### Exercise
From the records below, output exactly the lines running from the line containing "Мини-котлеты на сковороде (176, 1960)" through the line containing "[DMCA.com Protection Status] (929, 1509)", and no others.

### Task input
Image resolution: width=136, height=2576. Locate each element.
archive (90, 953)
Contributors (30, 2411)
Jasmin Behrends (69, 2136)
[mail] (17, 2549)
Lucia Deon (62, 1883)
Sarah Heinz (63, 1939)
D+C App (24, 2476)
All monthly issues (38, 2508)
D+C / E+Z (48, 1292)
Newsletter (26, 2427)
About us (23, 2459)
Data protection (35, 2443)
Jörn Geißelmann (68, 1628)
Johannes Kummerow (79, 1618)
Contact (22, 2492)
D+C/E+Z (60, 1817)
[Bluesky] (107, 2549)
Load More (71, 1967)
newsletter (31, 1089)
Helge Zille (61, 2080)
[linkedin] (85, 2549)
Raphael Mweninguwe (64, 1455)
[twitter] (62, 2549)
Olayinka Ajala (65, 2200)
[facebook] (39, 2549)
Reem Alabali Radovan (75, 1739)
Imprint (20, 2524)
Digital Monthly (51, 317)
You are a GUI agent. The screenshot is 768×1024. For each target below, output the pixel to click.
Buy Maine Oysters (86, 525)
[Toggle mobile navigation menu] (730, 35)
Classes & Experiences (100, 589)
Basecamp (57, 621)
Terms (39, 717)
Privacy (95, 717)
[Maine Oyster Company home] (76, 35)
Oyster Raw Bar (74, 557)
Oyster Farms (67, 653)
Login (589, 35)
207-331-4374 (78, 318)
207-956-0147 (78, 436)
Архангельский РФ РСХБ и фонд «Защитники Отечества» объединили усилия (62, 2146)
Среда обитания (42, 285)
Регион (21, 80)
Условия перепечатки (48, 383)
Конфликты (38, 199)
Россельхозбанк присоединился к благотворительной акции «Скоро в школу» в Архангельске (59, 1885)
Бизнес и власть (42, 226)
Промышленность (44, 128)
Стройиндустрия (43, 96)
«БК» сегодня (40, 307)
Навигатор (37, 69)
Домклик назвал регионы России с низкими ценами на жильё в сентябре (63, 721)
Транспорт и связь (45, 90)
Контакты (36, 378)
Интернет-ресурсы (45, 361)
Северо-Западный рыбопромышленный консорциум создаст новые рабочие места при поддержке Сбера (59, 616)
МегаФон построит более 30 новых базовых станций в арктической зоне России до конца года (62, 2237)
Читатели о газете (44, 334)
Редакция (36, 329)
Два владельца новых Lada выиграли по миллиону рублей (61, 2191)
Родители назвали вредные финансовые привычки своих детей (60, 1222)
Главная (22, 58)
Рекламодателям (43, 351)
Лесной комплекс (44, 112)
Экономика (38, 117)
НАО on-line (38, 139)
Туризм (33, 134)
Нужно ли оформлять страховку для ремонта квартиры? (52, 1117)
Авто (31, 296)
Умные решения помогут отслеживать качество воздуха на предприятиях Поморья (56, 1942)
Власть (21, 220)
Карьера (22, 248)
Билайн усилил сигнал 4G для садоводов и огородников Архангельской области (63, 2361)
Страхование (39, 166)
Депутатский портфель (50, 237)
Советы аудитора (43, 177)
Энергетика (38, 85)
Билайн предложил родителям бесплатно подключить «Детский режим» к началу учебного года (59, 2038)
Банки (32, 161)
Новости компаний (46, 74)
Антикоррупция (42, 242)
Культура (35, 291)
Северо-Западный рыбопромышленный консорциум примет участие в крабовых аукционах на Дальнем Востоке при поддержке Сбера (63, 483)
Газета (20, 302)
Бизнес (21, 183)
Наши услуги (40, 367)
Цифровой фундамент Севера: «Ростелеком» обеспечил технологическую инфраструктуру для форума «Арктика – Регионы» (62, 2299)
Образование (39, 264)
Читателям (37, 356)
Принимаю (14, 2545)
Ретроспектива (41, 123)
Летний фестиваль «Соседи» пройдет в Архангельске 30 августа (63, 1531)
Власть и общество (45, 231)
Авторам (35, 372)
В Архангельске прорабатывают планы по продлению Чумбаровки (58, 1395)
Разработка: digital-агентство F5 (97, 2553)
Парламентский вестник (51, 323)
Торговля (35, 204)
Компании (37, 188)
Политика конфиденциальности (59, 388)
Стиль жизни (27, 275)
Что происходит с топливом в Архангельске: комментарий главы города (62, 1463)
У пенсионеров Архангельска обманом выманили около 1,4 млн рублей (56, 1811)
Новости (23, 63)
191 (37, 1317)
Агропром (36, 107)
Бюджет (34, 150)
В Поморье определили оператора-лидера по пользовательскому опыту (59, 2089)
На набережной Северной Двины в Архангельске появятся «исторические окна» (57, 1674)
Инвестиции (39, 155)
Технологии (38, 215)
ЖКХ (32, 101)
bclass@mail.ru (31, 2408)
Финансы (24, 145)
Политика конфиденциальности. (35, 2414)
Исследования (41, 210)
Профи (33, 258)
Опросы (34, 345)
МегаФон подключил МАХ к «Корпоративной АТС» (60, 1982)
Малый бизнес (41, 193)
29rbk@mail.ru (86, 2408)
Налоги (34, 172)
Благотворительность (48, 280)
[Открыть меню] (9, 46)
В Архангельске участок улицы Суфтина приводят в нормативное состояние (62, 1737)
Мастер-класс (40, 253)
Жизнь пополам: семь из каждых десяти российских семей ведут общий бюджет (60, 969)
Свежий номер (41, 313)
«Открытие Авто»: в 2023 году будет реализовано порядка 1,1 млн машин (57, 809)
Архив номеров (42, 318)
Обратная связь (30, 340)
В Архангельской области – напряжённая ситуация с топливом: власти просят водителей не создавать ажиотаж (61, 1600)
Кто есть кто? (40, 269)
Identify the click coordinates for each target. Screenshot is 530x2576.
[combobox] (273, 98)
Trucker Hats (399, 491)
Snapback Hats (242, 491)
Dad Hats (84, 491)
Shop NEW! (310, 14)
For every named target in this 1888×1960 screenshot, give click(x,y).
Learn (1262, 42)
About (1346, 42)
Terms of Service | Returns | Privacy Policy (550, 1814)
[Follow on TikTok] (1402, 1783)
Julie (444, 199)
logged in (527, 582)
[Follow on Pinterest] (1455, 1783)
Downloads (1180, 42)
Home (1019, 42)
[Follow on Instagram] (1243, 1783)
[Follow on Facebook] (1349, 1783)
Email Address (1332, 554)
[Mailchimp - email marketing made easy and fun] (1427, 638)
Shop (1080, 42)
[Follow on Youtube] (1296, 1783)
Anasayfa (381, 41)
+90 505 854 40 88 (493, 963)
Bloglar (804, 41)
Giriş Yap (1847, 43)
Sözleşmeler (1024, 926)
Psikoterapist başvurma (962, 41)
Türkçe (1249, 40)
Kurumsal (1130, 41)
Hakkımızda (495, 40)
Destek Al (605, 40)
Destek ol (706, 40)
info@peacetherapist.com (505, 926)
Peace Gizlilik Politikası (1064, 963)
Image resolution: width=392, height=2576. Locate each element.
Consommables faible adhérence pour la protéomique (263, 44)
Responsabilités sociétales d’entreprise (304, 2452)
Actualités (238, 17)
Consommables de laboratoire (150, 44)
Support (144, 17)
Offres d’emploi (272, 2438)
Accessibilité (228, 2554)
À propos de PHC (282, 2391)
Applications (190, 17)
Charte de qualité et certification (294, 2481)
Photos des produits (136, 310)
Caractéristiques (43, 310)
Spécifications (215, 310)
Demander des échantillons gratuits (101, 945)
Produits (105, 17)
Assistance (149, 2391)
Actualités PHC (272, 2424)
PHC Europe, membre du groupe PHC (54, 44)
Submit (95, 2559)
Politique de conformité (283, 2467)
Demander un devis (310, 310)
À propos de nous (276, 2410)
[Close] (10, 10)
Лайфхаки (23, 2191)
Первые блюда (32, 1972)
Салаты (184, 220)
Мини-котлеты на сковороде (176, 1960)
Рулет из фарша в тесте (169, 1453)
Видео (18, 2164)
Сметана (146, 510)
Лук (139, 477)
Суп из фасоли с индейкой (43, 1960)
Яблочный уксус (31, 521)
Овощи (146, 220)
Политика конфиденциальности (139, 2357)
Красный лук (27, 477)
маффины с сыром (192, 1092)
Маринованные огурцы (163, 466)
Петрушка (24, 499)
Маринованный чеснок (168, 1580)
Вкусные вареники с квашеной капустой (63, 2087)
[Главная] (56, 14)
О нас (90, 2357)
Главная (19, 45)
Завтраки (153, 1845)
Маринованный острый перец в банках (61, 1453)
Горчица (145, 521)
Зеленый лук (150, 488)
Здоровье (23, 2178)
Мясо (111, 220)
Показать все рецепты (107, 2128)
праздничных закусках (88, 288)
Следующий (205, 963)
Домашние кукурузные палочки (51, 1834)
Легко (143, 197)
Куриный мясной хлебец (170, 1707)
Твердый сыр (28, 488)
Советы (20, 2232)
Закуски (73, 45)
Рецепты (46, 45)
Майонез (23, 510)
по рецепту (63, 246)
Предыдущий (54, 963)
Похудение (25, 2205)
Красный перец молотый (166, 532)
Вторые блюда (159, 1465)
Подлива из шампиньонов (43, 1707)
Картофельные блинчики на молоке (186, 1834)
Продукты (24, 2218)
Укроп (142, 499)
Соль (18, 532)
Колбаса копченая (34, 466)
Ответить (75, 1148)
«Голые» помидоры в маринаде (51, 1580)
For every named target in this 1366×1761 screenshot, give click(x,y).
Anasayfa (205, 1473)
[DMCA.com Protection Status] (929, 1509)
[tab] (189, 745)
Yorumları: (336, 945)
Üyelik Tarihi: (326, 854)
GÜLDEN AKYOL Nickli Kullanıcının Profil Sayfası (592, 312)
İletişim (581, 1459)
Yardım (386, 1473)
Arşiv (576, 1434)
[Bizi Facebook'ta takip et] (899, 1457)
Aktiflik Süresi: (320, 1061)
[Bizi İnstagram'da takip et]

### Solution to this problem
Мини-котлеты на сковороде (176, 1960)
Рулет из фарша в тесте (169, 1453)
Видео (18, 2164)
Сметана (146, 510)
Лук (139, 477)
Суп из фасоли с индейкой (43, 1960)
Яблочный уксус (31, 521)
Овощи (146, 220)
Политика конфиденциальности (139, 2357)
Красный лук (27, 477)
маффины с сыром (192, 1092)
Маринованные огурцы (163, 466)
Петрушка (24, 499)
Маринованный чеснок (168, 1580)
Вкусные вареники с квашеной капустой (63, 2087)
[Главная] (56, 14)
О нас (90, 2357)
Главная (19, 45)
Завтраки (153, 1845)
Маринованный острый перец в банках (61, 1453)
Горчица (145, 521)
Зеленый лук (150, 488)
Здоровье (23, 2178)
Мясо (111, 220)
Показать все рецепты (107, 2128)
праздничных закусках (88, 288)
Следующий (205, 963)
Домашние кукурузные палочки (51, 1834)
Легко (143, 197)
Куриный мясной хлебец (170, 1707)
Твердый сыр (28, 488)
Советы (20, 2232)
Закуски (73, 45)
Рецепты (46, 45)
Майонез (23, 510)
по рецепту (63, 246)
Предыдущий (54, 963)
Похудение (25, 2205)
Красный перец молотый (166, 532)
Вторые блюда (159, 1465)
Подлива из шампиньонов (43, 1707)
Картофельные блинчики на молоке (186, 1834)
Продукты (24, 2218)
Укроп (142, 499)
Соль (18, 532)
Колбаса копченая (34, 466)
Ответить (75, 1148)
«Голые» помидоры в маринаде (51, 1580)
For every named target in this 1366×1761 screenshot, give click(x,y).
Anasayfa (205, 1473)
[DMCA.com Protection Status] (929, 1509)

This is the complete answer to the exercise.